• [What to work on]: In the passage on 2010 planning, by what percentage did estimated U.S. retail e-commerce sales for the second quarter of 2009 rise over the first quarter?

• [Source passage]:
>>>

August 25, 2009
2010 Planning Time
It’s that time of year when we try to simultaneously don sunglasses and looking glasses. While we cherish the last month of summer, this is the time when we also sort through the opportunities, trends, and needs for our marketing and technology plans for the coming year. With reduced budgets and shrinking resources, knowing how to maximize these plans has become increasingly important. Here is a top level scan of some of the news around us that might help you in planning:
- Digital wins in every regard. To grow sales, deliver value and reduce expense, numerous marketing studies report that most companies are increasing digital marketing spending, despite substantial reductions in overall marketing/advertising budgets. As George Colony (Forrester) says, “When the economic clouds clear, many prevailing elites will have been swept away . . . Those who can speak digital will thrive, and those who cannot will finally get the message and retire.”
- eCommerce is growing again. There is modest good news from the most recent U.S. Census Bureau news release on August 17: estimated retail e-commerce sales for the second quarter of 2009 adjusted for seasonal variation are up 2.2% from the first quarter. This is the second quarter of quarter-over-quarter growth following two quarters of decline in the second half of 2008. Even if your business does not actually sell products online, it is critical that marketers continue to support the buyer through the sales process.

<<<

• [Supplied records]:
>>>

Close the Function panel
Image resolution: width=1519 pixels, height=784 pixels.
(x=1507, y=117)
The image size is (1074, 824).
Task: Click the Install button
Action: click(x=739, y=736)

<<<

• [Reply]: 2.2%